Copy out the items starting at the line containing "Where should I" and ending after the line containing "pos(111,132)". Omit the pictures.

## Materials provided
----------

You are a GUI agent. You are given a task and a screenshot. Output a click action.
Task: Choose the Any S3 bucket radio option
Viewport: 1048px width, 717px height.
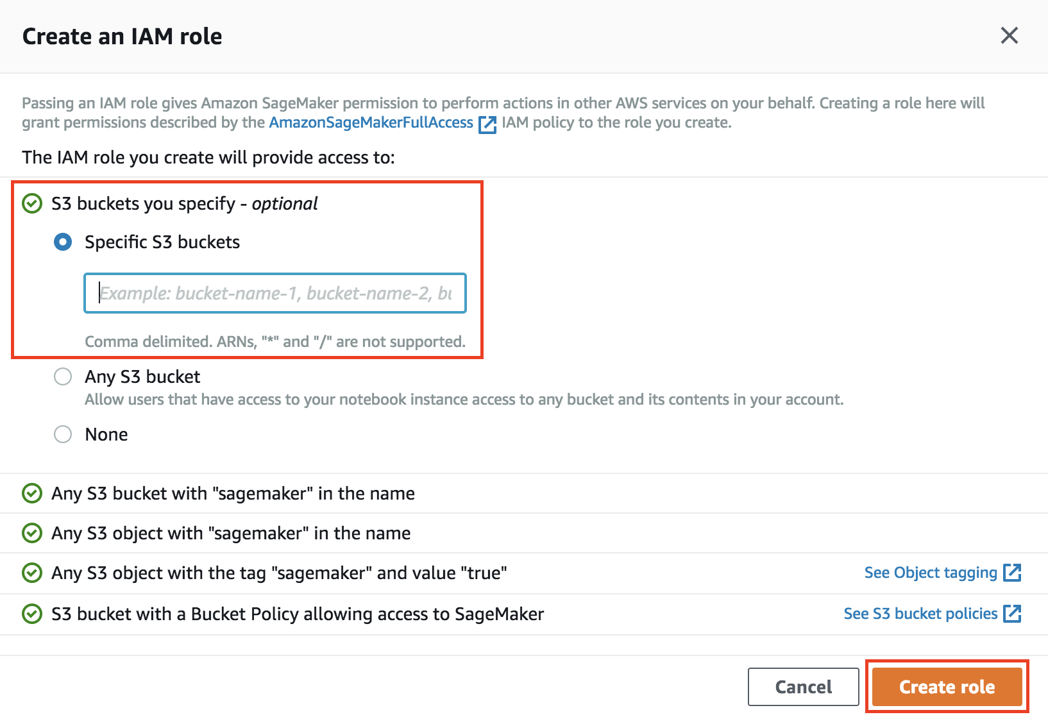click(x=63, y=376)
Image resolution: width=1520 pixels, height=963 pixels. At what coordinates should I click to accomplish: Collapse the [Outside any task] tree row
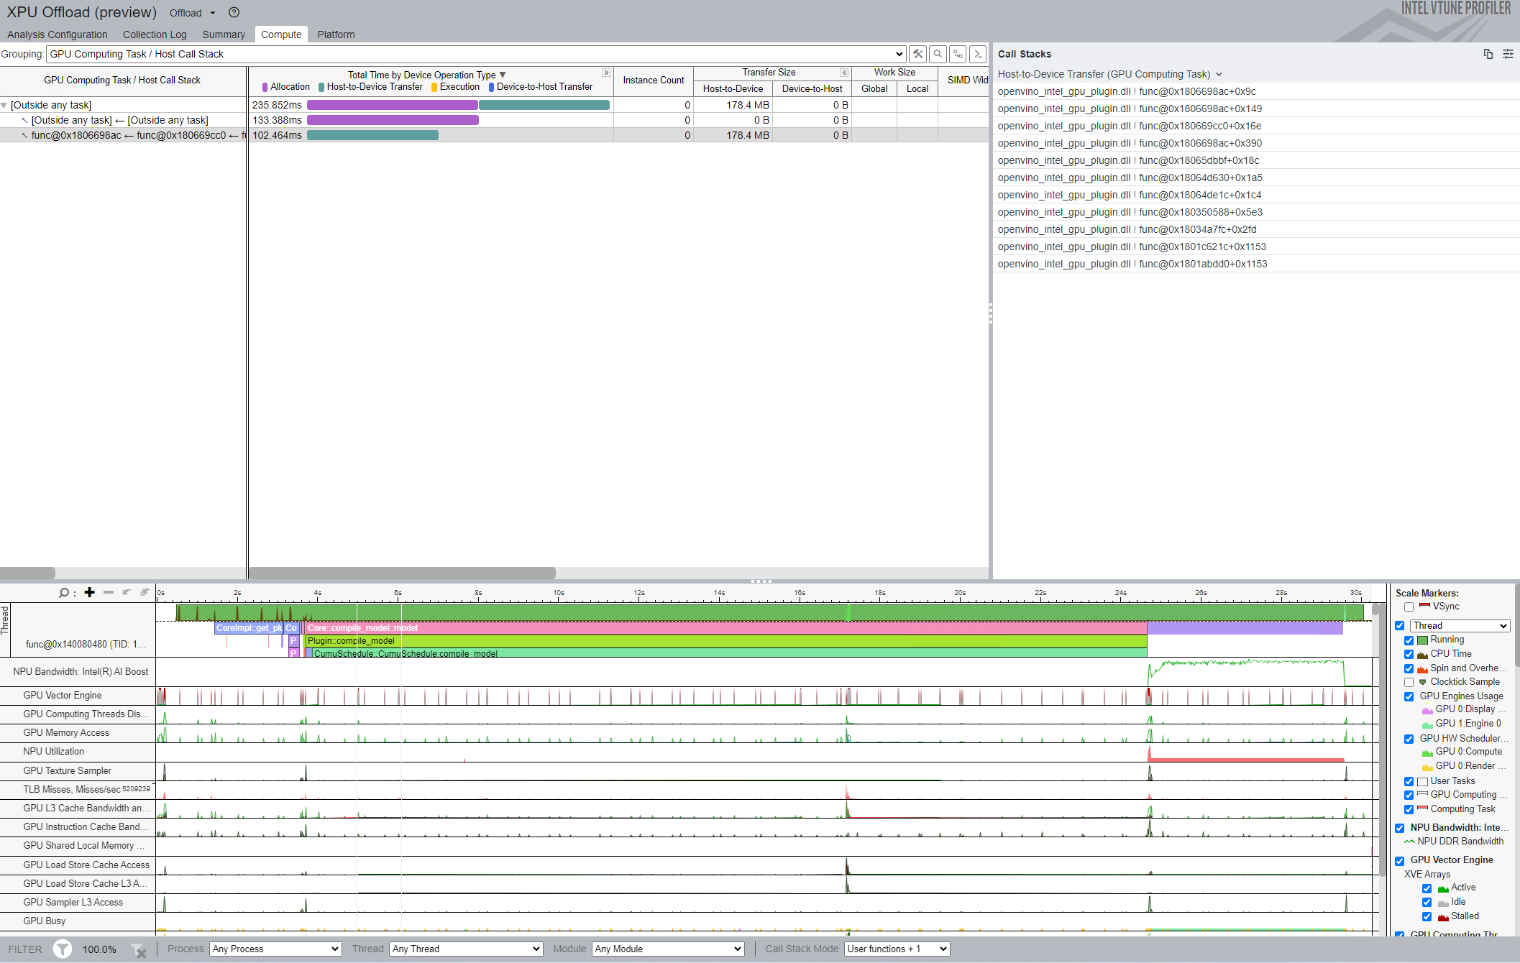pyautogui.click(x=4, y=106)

----------

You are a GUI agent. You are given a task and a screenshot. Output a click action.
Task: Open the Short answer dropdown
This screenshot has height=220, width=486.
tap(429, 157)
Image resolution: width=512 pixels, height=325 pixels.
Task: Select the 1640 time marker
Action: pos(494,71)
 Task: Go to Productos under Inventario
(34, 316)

----------

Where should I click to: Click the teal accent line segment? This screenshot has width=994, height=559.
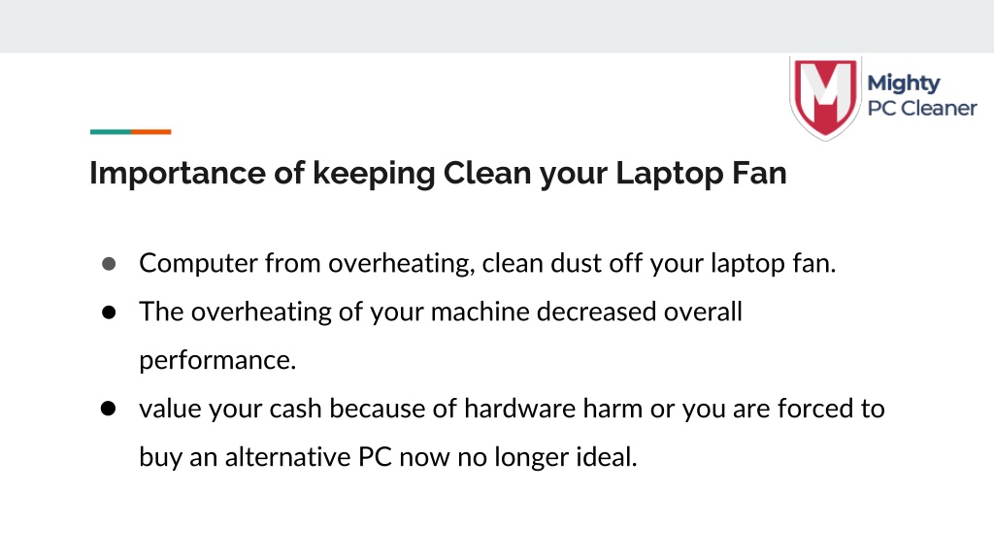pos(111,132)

----------

## The result
Where should I click to: Click the teal accent line segment? This screenshot has width=994, height=559.
pos(111,132)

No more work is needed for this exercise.